Entries on where items appear

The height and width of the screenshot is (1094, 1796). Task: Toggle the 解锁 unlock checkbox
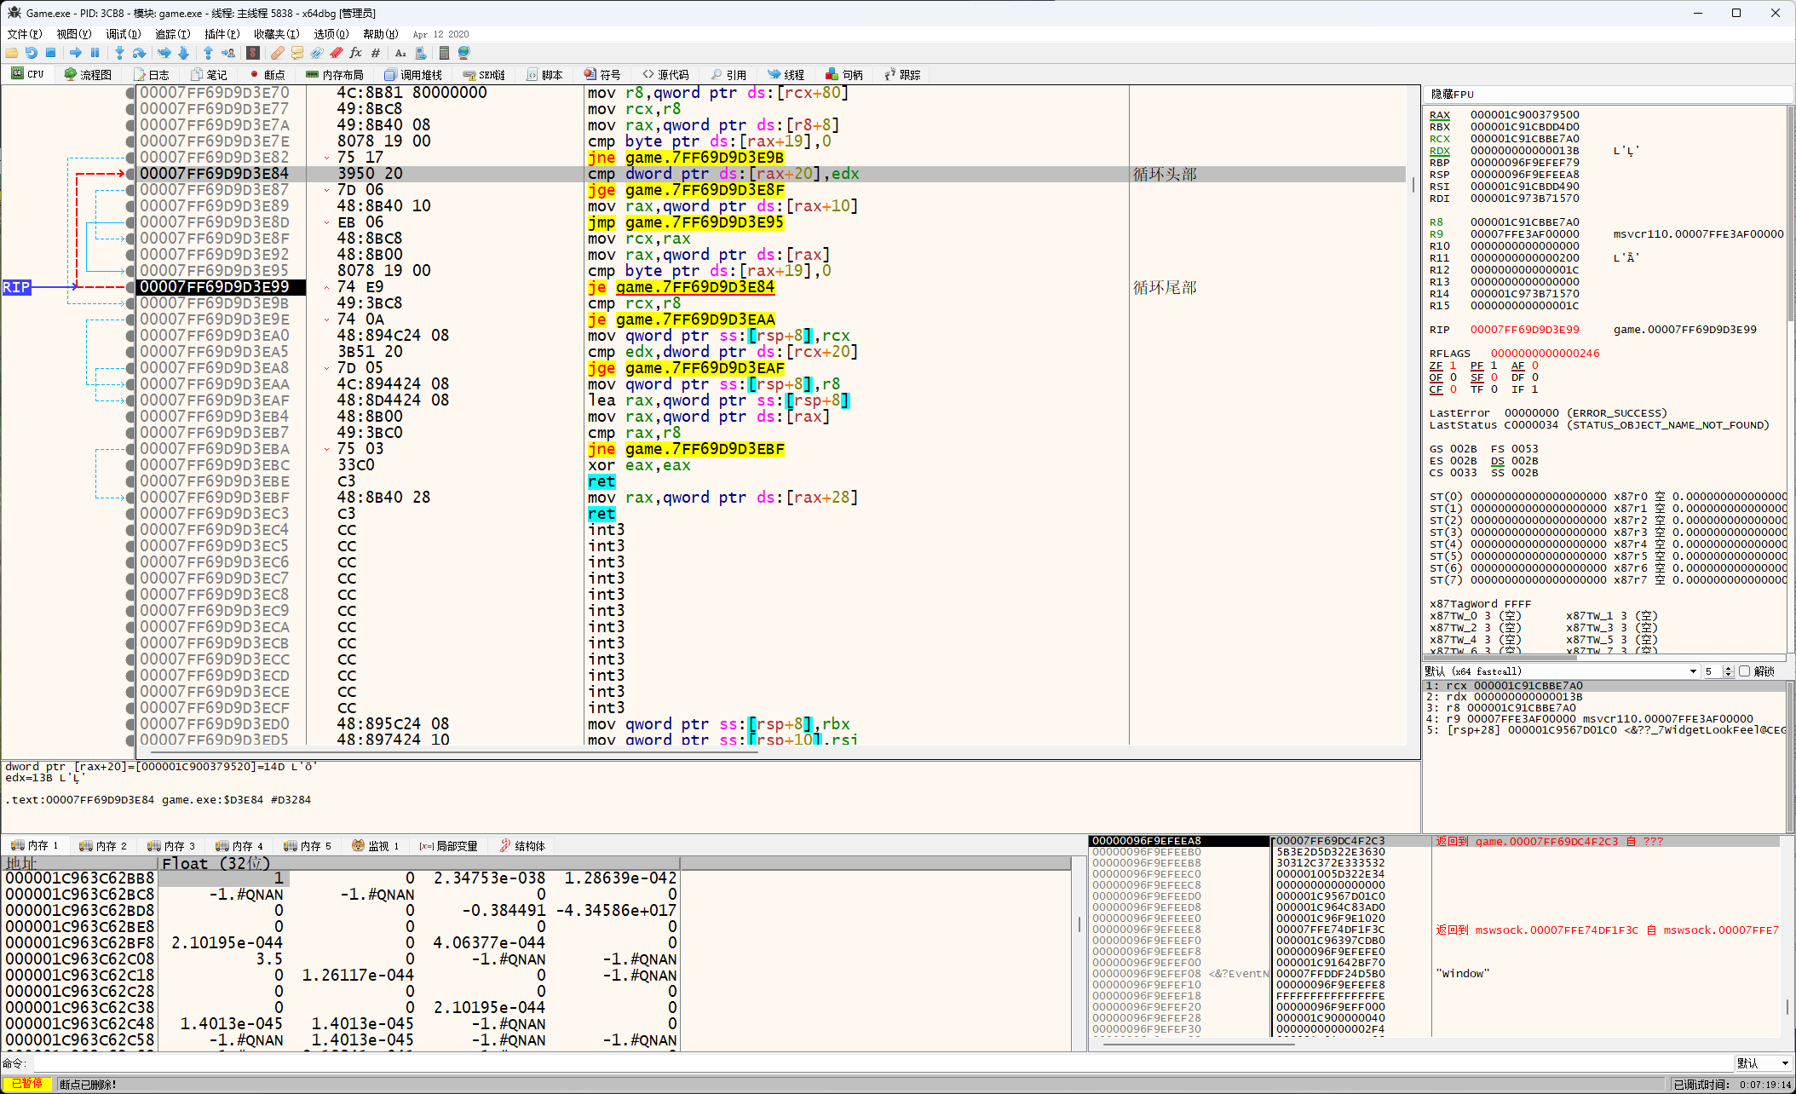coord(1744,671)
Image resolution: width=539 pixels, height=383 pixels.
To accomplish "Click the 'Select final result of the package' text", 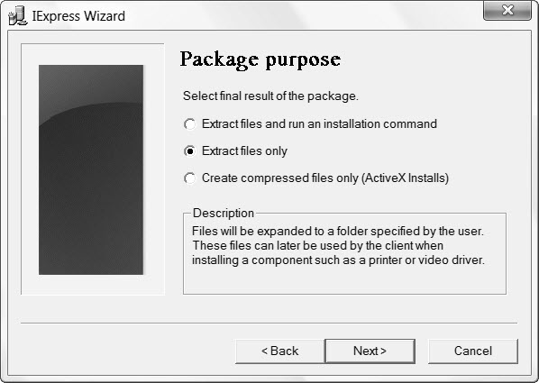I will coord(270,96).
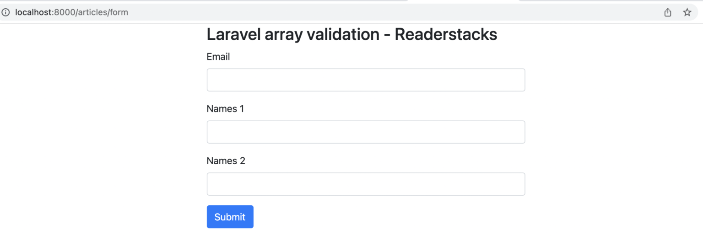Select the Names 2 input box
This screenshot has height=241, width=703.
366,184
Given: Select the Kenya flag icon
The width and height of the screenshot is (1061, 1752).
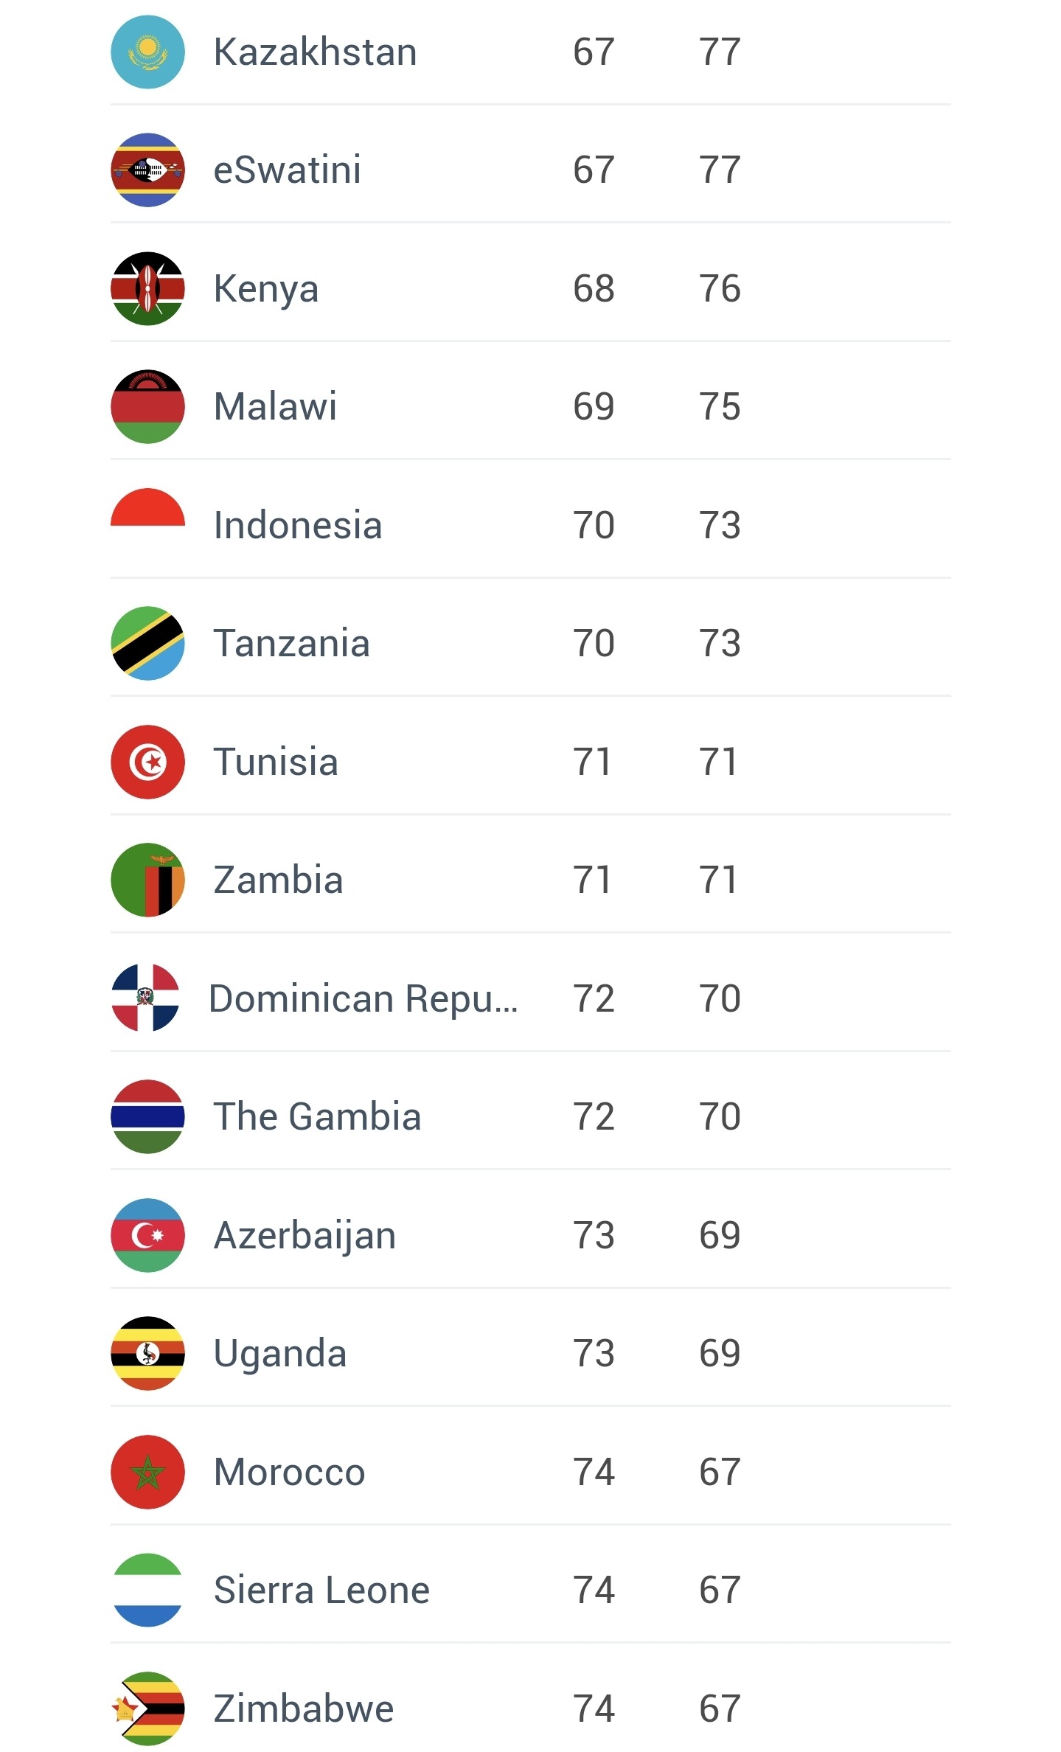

* * *

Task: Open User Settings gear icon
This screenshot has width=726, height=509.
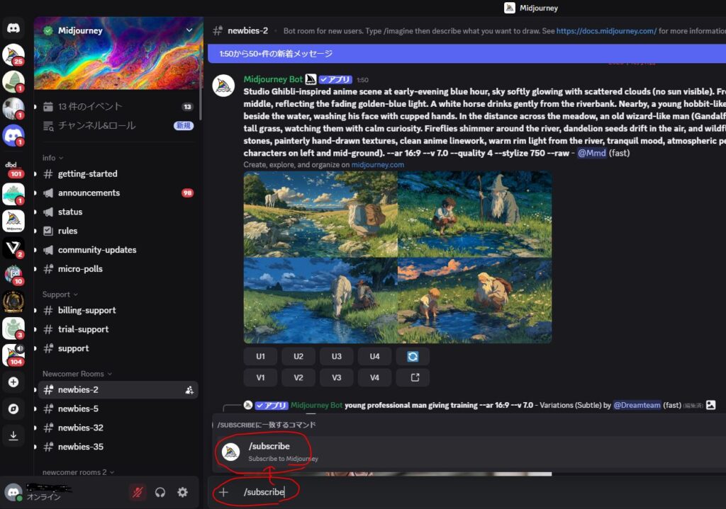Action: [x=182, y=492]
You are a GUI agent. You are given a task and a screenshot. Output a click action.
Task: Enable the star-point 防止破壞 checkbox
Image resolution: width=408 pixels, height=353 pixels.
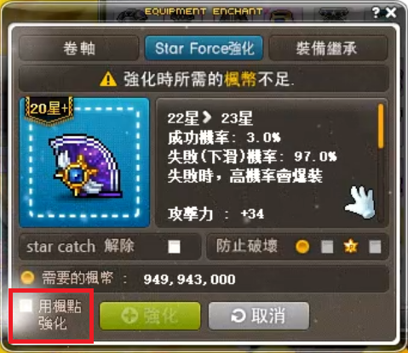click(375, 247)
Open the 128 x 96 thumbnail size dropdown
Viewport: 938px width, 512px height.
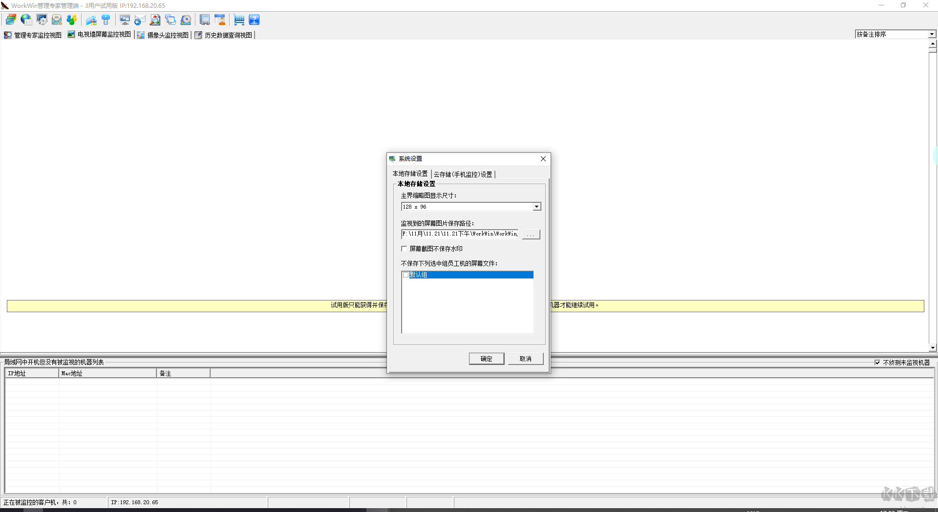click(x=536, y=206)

Required task
How many lines in the listing contain the word "screenshot"? Reply with the number alone.

Answer below
5